About this task
Any picture in the range stays out of the copy; retype exactly the lines from the one with "Select the Eraser tool" to the end of the listing.

Exercise materials

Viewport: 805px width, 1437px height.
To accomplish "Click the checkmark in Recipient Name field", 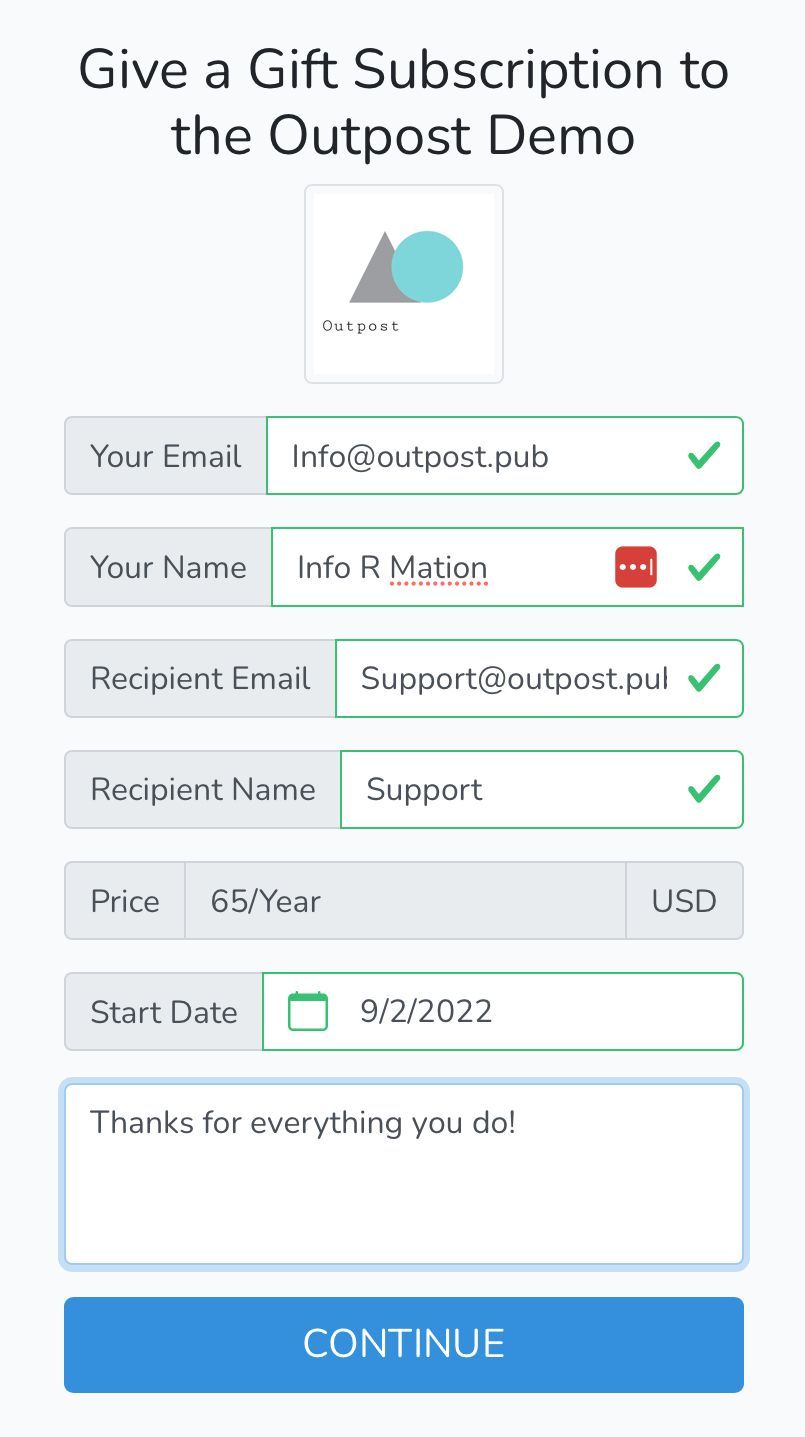I will 704,789.
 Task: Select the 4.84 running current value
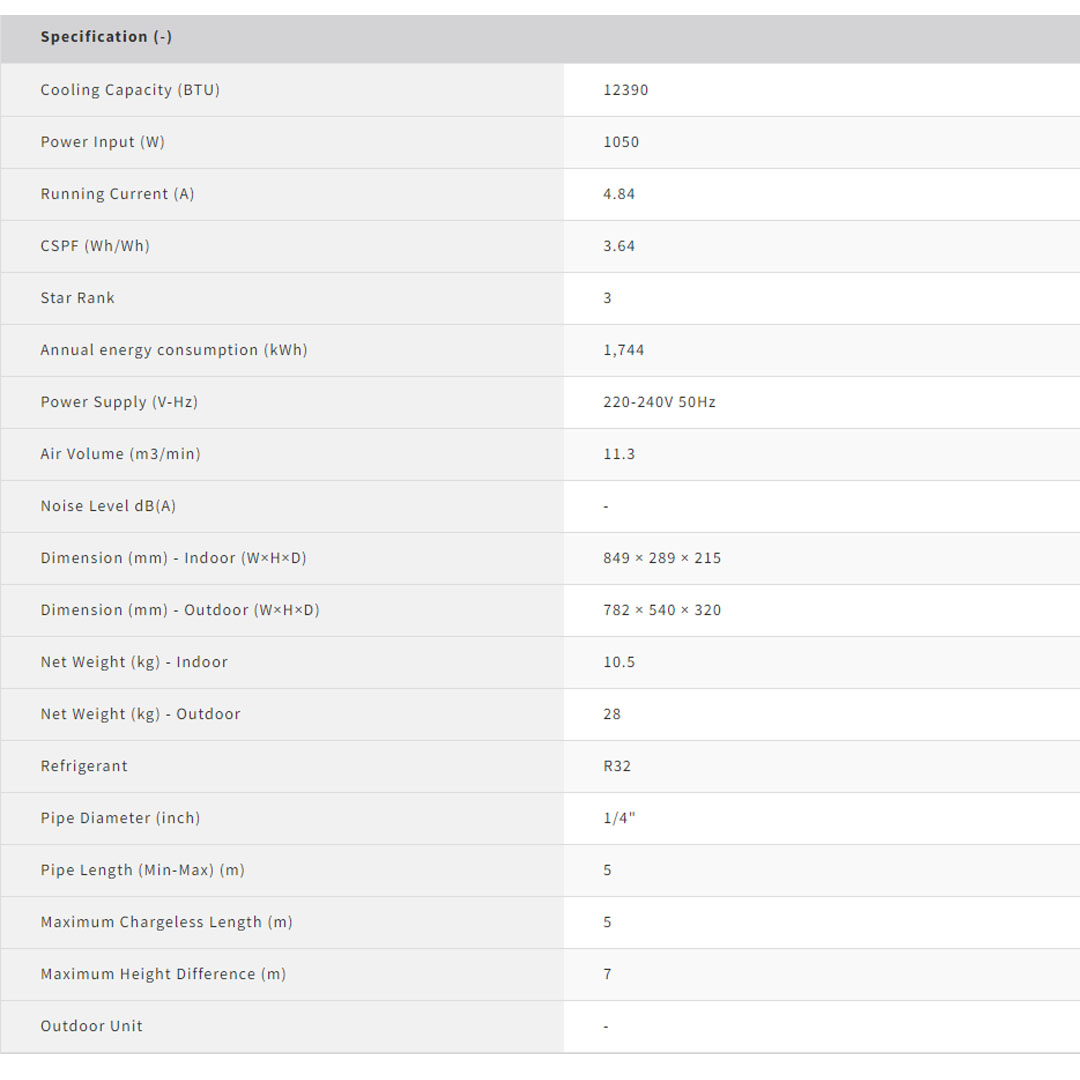click(x=619, y=194)
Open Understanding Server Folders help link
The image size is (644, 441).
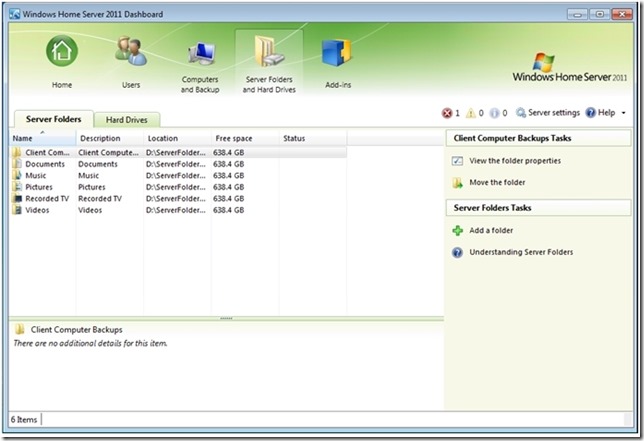(521, 252)
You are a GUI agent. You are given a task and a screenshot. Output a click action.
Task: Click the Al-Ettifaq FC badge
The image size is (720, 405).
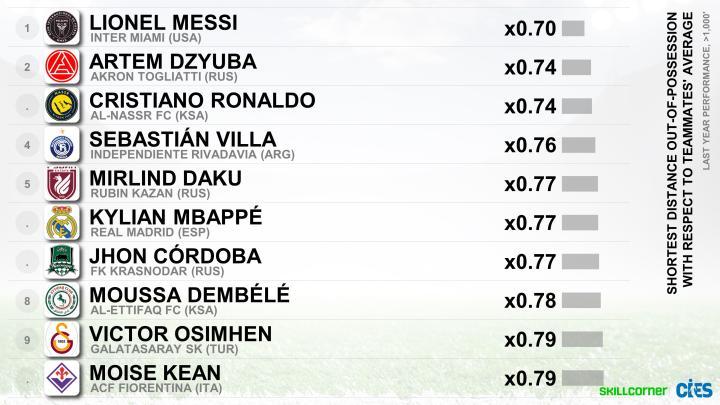tap(62, 300)
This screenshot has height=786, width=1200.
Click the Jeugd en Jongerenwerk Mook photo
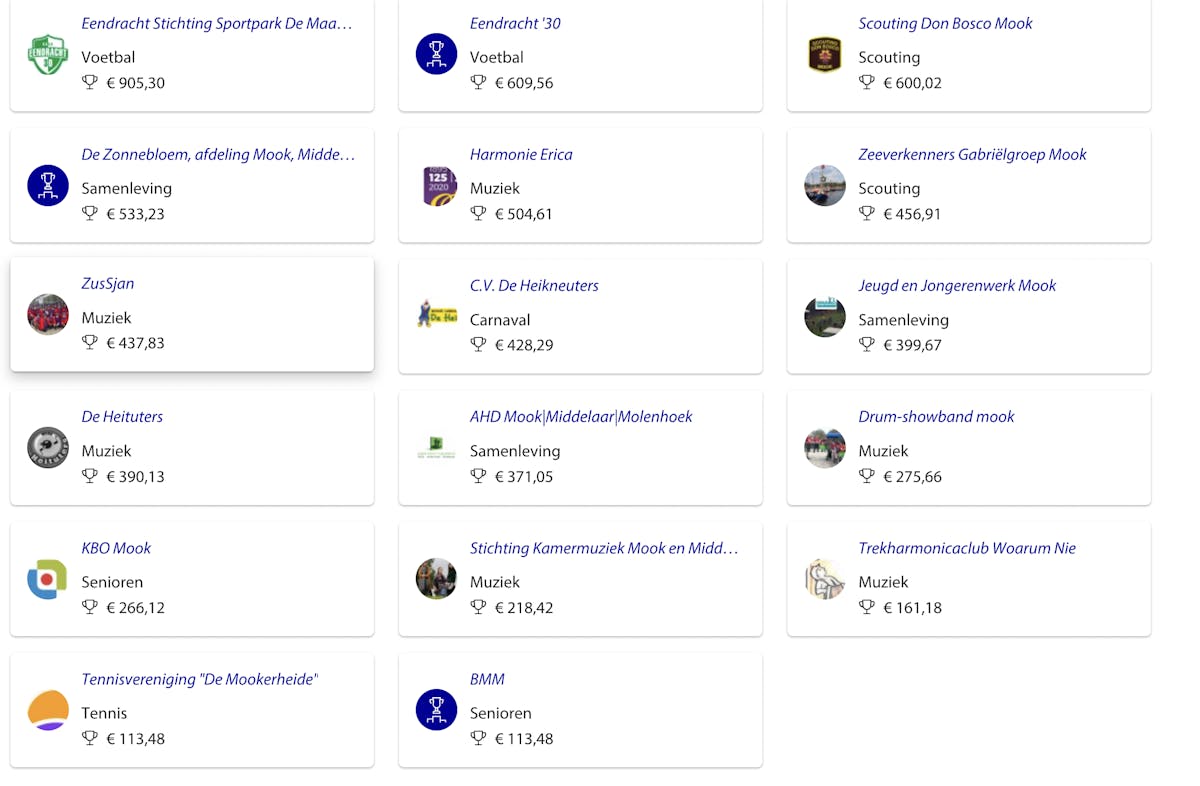tap(825, 317)
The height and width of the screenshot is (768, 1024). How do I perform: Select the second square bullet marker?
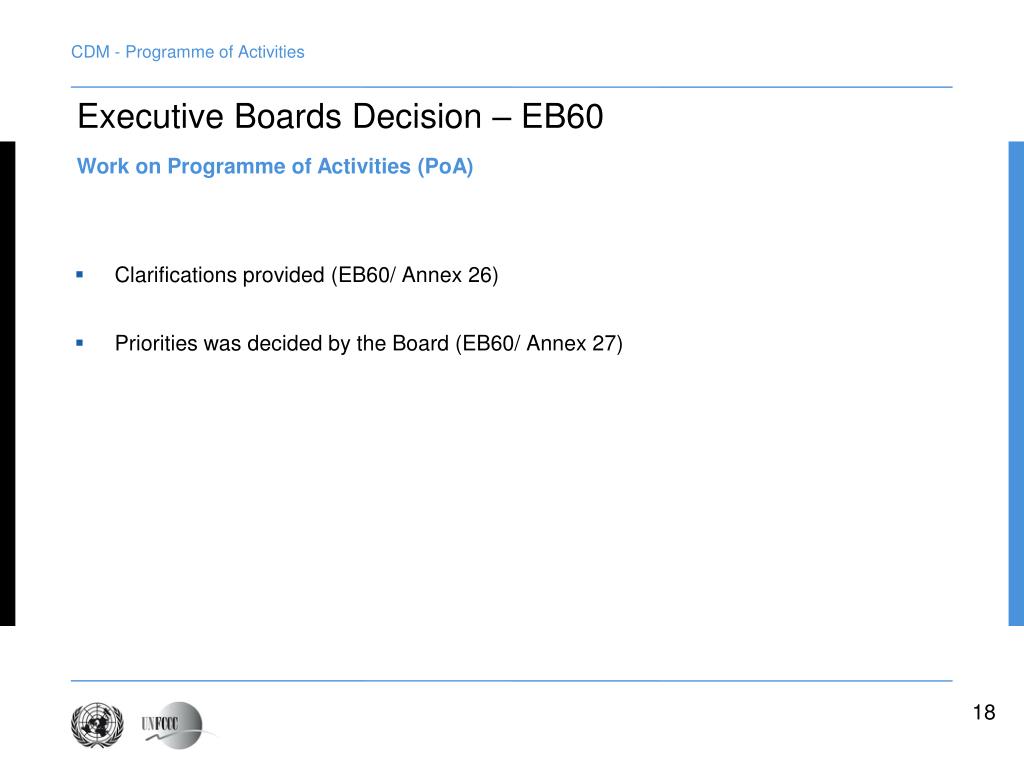80,343
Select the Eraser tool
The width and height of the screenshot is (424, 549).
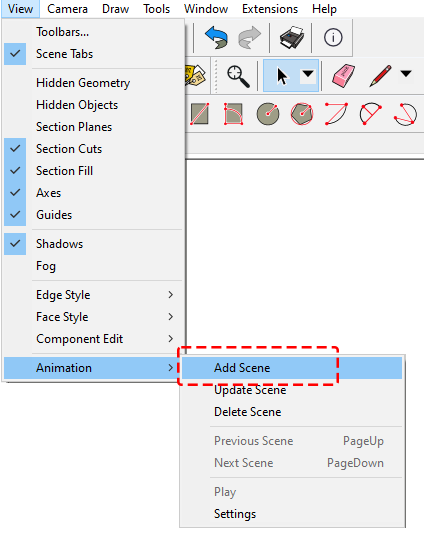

Problem solution
Select the Eraser tool
The width and height of the screenshot is (424, 549).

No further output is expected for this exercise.